» **What you will do**: Give back exactly the line containing "Click the Lazy Cal heading" and all that follow it in the data below, with the pictures left out.

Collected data
——————
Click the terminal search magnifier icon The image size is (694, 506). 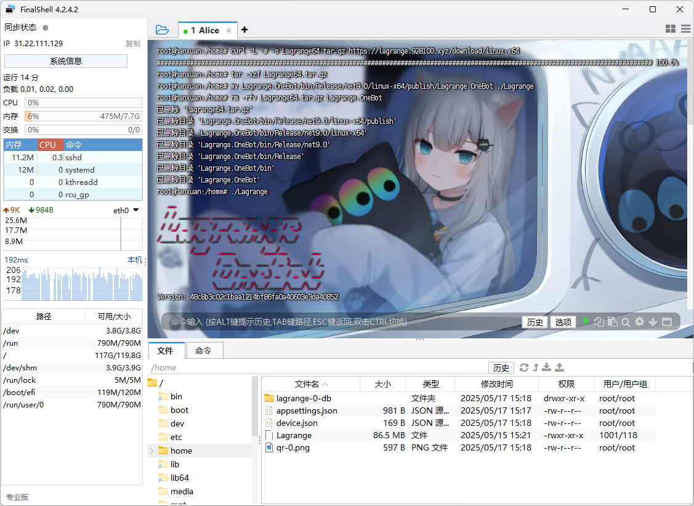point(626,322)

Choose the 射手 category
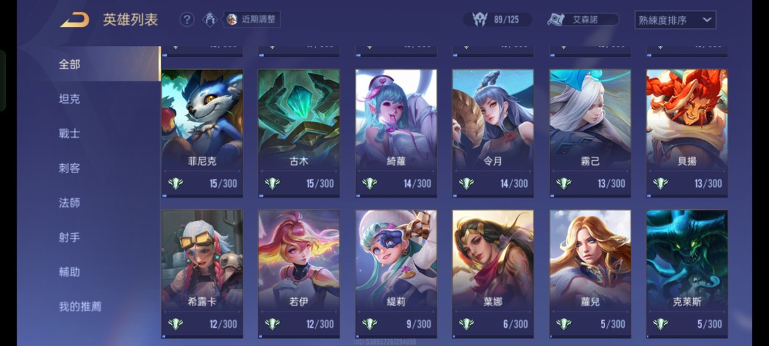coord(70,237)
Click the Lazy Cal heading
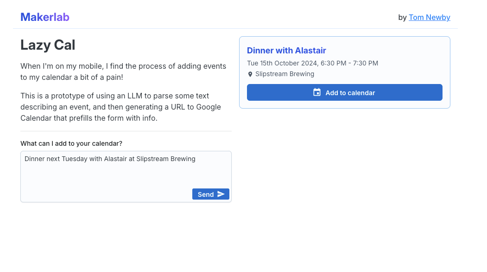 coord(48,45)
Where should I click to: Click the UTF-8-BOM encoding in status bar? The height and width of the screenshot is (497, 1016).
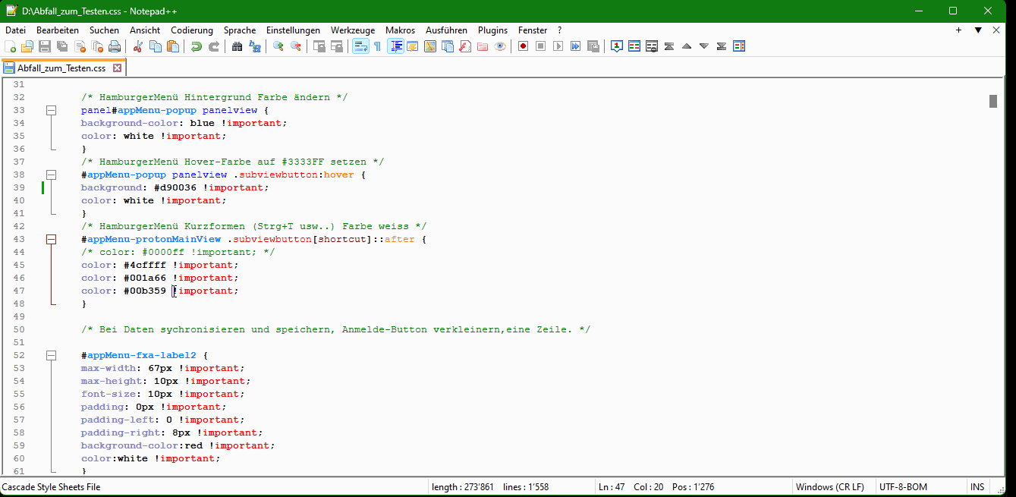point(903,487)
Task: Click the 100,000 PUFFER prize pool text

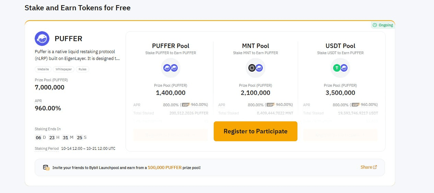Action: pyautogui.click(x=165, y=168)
——————
» **Output of the task**:
Click the Lazy Cal heading
 coord(48,45)
Where should I click to: Click the UTF-8-BOM encoding in status bar? The height and width of the screenshot is (497, 1016).
point(903,487)
Task: Click the 100,000 PUFFER prize pool text

Action: pyautogui.click(x=165, y=168)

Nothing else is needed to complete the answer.